Several findings of this study are notable: First, the authors successfully cultured PAECs from 19 of 49 PAC balloon tips, establishing a success rate of 39%. Second, the investigators identified a positive correlation between successful PAEC culture and cardiac index and pulmonary vascular resistance, suggesting that more profound haemodynamic alterations are associated with a higher rate of successful PAEC isolation and culture. Third, the authors demonstrate that functional assays (investigating apoptosis, migration and tube formation) are feasible in isolated PAH PAECs and may provide clinically relevant phenotypic information. Interestingly, the patient-derived PAEC lines demonstrated substantial variability in terms of growth and functional assays. Whether this variability indeed is due to true biological differences between patients or due to technical factors remains to be determined. If there indeed are robust phenotypical differences between cells from different patients, PAEC ex vivo characterisation would represent a powerful new tool for diagnosis and patient phenotyping and possibly also for risk stratification and treatment selection, thus representing a significant step towards a personalised medicine approach. With the rise of the -omics area, there is also a tremendous potential for using such approaches on isolated PAH (or PH) PAECs. An exciting prospect is that PAH medications could be selected based on cellular characteristics, and that treatment responses could be evaluated directly and in real time. Such an ex vivo drug response assessment may even be helpful for non-PAH forms of PH, where selected patient populations may still be responsive to treatment with PAH-specific drugs [19, 20]. In contrast to cells harvested from lung explants, such ex vivo interrogations would even be feasible in at-risk populations and early disease stages, and could also be repeated over time. In the current manuscript, PAEC culture from serial catheterisations was met with success in one patient.

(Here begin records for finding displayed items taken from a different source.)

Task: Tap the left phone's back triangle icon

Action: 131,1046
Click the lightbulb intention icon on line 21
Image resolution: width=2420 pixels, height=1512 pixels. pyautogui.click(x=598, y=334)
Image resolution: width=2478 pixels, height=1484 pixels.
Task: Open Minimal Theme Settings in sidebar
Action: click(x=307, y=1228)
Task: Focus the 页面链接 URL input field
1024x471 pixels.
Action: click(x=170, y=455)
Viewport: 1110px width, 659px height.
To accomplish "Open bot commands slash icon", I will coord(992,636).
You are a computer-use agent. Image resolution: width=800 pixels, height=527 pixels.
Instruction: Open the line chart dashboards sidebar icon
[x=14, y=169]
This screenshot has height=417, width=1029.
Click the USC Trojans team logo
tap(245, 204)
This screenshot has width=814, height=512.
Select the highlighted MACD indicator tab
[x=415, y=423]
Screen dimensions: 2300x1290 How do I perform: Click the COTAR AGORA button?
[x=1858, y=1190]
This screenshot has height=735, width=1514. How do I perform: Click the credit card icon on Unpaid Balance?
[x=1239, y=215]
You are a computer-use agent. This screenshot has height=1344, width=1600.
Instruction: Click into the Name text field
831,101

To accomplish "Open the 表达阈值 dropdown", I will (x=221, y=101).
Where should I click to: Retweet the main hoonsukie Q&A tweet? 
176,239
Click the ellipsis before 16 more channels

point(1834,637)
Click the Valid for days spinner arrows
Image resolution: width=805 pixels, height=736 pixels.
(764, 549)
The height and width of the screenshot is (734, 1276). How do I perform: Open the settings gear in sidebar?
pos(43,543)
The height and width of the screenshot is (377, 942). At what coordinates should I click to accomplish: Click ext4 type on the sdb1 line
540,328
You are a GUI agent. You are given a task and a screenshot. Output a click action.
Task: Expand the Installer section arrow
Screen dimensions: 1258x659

Despite this step forward, several questions remain. This study did not attempt to link disease severity or subtype to PAEC function and was underpowered to do so. This will be valuable for future investigations, not only for PAH but also other groups of PH, several of which do not have viable therapeutic interventions or biobanked tissue samples. Furthermore, PAECs from PAC balloon tips by default are isolated from proximal pulmonary arteries. PAH, on the other hand, is a disease of distal vessels, raising the question of how relevant proximal PAECs are to disease development and progression. However, it has now been established that changes in the mechanical properties of the proximal pulmonary artery contribute to right ventricle dysfunction and distal pulmonary artery remodelling [21], possibly implying proximal PAECs as disease modifier. Studies of these cells may therefore identify new mechanisms and pathways driving PAH. However, at least some of the cultured cells could have been derived from central veins, the right heart, or circulating blood derived cells. While the authors performed preliminary studies to minimise this possibility, further investigations are needed to eliminate this scenario for sure. As omics-based approaches become more refined at detecting different cell populations within a single cell type, we may be able to discern differences between PAECs originating from different locations. Finally, the rate of successful isolation and culture was only 39%. Since PAEC isolation and culture are labour- and time-intensive, significant resources are needed and would be “wasted” in >50% of cases. Since successful culture was associated with more pronounced haemodynamic alterations, evaluation of earlier and milder disease stages could be challenging. Additional experience with the technique and technological advances will hopefully increase the yield.

Ultimately, studies of a larger sample size and reproducibility of the protocol by other scientists are needed. However, the work by Ventetuolo et al. [17] is a significant step in answering if/how PAEC changes affect PAH pathogenesis and if they can be used for ex vivo diagnostics and drug testing, suggesting a huge potential for significant progress in the field.